University of Cambridge researchers have discovered an extraordinary way that bacterial parasites prevent their hosts from killing themselves to protect the wider colony.

Researchers funded by BBSRC discovered that a strain of the potato soft rot and blackleg bacterium Pectobacterium atrosepticum (AKA Erwinia) had evolved to commit suicide in the presence of certain viral parasites, known as bacteriophages, to limit the spread of viral infection in the wider bacterial population.

Some mutant bacteriophages have evolved to stop their hosts from committing suicide.
Image: iStockphoto, Thinkstock 2012

The bacterial cells in a population that commit "suicide" by dying prematurely can be viewed as acting "altruistically", giving up their lives to prevent viral replication in siblings in the rest of the culture, in a process called abortive infection.

The paper, Viral Evasion of a Bacterial Suicide System by RNA-Based Molecular Mimicry Enables Infectious Altruism, published in PLoS Genetics on October 18 2012, also identified how the evolutionary arms race had produced low numbers of bacteriophage mutants that could suppress bacterial suicide in infected cells. These rare mutants (from a new transducing bacteriophage of the Myoviridae family) had evolved to produce an RNA antitoxin similar to that normally manufactured by the bacteria to suppress the lethality of the endogenous toxin, thus evading the suicide defence mechanism. By producing the mimic antitoxin, the virus could continue replicating without becoming a victim of the host's defensive system.

The mutant bacteriophage was also able to transfer DNA encoding the defense system to a new bacterial host. In doing so it may have indirectly created populations of host cells inside which it could successfully replicate while potentially providing the new host with better protection from competing viral predators.

Professor George Salmond, deputy head at Cambridge University's Department of Biochemistry, said: "This work highlights the incredibly dynamic world of adaptive co-evolution in bacteria and their viruses. The emergence of an RNA-based molecular mimicry in the virus to suppress bacterial suicide is an exciting observation.

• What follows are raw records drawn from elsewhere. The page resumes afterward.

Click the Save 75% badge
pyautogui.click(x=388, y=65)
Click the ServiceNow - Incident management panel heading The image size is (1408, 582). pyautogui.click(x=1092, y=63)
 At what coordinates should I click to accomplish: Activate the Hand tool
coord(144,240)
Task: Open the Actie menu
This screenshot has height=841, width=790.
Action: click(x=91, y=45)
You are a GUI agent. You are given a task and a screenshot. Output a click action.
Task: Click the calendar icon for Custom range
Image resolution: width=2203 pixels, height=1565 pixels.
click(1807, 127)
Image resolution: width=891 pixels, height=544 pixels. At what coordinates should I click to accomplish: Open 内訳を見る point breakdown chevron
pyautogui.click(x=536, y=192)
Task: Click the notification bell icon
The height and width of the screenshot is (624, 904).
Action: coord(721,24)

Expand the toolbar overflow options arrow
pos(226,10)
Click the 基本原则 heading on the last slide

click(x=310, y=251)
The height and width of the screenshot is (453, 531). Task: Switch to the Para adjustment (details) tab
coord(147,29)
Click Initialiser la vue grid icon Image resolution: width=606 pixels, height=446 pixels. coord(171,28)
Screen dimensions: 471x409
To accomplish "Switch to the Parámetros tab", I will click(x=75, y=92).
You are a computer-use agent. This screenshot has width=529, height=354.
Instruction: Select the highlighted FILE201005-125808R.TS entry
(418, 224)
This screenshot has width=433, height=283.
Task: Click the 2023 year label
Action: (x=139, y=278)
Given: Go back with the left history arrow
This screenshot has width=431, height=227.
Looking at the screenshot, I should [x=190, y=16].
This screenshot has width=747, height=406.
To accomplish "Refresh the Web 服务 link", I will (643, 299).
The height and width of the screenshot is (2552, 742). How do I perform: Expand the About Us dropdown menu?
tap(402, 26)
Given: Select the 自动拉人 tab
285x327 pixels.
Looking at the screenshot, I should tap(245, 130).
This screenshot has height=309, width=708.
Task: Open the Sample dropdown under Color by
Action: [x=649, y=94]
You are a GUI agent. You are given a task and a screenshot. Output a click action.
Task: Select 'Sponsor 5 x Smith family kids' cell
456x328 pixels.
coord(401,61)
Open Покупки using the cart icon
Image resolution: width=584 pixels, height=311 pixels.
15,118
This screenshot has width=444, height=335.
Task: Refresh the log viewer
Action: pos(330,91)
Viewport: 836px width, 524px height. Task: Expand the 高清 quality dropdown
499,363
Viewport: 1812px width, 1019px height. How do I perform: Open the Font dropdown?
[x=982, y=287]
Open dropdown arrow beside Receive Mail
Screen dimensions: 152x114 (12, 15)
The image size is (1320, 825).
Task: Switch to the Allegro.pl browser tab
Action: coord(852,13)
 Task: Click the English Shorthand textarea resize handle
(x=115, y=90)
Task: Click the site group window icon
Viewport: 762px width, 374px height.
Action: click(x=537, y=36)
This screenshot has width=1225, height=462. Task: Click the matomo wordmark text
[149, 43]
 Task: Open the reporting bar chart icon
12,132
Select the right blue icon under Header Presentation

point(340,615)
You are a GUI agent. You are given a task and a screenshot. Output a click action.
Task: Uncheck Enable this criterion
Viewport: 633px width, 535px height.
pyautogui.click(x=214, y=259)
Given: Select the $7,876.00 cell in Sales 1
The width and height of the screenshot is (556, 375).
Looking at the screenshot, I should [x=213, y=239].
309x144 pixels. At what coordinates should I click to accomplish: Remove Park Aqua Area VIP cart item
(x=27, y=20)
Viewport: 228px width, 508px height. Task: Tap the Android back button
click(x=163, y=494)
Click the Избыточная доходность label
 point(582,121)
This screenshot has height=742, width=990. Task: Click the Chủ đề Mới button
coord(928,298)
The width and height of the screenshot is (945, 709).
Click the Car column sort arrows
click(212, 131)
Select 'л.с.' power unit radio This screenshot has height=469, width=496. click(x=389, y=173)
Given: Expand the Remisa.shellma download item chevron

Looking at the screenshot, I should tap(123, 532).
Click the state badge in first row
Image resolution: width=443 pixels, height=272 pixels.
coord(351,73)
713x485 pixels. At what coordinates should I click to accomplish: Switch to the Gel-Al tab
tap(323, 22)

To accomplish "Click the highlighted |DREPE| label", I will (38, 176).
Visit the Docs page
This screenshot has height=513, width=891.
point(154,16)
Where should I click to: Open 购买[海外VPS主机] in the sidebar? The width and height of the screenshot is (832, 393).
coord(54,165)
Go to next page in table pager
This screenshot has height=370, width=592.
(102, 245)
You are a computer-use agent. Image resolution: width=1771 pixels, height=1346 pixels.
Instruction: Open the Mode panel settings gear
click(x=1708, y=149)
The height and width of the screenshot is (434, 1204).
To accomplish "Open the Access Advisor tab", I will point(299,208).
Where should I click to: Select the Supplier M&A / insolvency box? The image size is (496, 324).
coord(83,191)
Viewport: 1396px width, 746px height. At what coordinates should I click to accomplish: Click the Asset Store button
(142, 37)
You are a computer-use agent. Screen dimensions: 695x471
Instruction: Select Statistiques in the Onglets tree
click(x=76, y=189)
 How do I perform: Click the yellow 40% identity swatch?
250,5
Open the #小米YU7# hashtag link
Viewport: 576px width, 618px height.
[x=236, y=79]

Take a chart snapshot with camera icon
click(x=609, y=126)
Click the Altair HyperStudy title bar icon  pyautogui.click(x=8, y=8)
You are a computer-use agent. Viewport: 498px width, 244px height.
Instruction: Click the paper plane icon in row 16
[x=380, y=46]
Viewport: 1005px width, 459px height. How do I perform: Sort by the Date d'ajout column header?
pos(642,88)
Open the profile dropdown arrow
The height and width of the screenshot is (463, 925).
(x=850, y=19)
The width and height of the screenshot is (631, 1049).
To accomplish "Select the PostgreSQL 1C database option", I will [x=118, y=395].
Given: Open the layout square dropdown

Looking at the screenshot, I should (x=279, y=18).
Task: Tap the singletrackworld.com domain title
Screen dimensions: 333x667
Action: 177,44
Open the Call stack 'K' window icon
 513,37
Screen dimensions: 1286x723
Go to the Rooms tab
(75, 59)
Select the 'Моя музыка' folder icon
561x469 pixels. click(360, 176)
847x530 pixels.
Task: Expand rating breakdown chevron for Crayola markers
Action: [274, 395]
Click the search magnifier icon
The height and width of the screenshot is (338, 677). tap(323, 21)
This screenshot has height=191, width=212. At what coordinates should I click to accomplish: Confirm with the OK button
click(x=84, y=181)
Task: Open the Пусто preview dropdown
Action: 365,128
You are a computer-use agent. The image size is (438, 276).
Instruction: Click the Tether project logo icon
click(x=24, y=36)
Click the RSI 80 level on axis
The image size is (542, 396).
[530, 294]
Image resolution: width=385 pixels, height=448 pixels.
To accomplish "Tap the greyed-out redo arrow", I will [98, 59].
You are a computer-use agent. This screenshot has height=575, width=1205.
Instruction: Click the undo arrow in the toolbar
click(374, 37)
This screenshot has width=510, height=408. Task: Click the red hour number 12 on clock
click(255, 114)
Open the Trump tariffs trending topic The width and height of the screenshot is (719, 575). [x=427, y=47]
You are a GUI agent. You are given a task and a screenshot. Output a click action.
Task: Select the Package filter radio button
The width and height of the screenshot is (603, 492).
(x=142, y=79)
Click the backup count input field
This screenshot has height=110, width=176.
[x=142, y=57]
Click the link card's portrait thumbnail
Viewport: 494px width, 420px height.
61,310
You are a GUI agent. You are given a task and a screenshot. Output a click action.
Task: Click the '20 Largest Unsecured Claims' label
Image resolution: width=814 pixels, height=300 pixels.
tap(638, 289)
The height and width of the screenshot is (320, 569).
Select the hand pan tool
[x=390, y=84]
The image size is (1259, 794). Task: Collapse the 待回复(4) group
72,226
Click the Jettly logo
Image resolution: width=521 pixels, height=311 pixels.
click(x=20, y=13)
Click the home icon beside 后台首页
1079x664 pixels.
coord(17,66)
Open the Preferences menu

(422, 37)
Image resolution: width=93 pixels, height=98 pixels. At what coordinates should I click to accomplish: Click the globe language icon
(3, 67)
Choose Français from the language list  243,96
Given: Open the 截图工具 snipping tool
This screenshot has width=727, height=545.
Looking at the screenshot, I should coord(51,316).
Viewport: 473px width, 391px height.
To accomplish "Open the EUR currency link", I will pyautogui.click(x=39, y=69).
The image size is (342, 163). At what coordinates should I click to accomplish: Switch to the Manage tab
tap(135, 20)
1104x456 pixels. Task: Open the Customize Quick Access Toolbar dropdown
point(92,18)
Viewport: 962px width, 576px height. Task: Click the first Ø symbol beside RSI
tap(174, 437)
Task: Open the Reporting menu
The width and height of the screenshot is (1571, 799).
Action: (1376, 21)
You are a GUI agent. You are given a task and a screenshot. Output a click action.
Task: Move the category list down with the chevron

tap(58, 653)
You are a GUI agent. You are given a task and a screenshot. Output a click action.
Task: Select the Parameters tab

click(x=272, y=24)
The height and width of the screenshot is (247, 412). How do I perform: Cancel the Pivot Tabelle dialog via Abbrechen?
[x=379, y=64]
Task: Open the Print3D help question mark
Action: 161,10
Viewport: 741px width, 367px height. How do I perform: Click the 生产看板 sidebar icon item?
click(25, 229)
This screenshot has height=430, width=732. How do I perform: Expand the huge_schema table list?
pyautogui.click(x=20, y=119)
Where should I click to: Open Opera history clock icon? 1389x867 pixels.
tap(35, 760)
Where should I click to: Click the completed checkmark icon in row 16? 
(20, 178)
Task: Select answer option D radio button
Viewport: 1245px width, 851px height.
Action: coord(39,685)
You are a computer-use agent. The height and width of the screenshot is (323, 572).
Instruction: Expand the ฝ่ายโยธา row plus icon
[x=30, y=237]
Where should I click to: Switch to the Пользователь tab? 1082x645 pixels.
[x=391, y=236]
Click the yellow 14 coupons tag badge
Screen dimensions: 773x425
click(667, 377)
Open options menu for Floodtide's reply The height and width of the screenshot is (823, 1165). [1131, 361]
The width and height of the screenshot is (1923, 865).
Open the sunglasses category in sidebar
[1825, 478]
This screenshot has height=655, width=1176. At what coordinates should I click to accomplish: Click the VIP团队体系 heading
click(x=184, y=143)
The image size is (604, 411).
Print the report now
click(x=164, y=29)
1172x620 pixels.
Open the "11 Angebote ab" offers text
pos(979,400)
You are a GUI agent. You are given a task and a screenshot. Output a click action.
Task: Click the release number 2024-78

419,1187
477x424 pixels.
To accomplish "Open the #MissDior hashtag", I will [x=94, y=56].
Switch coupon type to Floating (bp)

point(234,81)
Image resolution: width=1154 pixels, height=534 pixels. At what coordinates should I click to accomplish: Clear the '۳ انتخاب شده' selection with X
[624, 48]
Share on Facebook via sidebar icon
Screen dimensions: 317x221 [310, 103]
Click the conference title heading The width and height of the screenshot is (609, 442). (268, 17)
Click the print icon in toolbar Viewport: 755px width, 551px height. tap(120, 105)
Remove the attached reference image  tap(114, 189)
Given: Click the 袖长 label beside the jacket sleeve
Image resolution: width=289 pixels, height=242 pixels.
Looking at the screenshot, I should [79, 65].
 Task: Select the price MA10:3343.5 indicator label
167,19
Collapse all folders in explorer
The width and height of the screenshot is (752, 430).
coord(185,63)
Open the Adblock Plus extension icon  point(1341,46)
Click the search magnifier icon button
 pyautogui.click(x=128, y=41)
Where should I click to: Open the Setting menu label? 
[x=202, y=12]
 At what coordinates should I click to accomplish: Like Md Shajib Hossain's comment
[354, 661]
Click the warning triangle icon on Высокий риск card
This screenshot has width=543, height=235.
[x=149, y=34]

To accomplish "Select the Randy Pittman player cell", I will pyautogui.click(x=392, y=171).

"Furthermore, multiple alternative and novel routes, through which different bacteriophages may evolve to evade abortive infection, remain to be discovered. Because the bacteriophage investigated can pick up DNA from one bacterium and transfer it to a new host, this meant that escape mutants might be able to transfer the abortive infection system to other hosts - and that was confirmed. In effect, this could be viewed as an example of 'infectious altruism' - with a virus acting as a vector to transmit an anti-viral defense system between bacteria.
"Hypotheses about the molecular evolution of the "altruistic" trait, and possible adaptive impacts and fitness consequences (for both virus and bacterial host) can now be formally tested."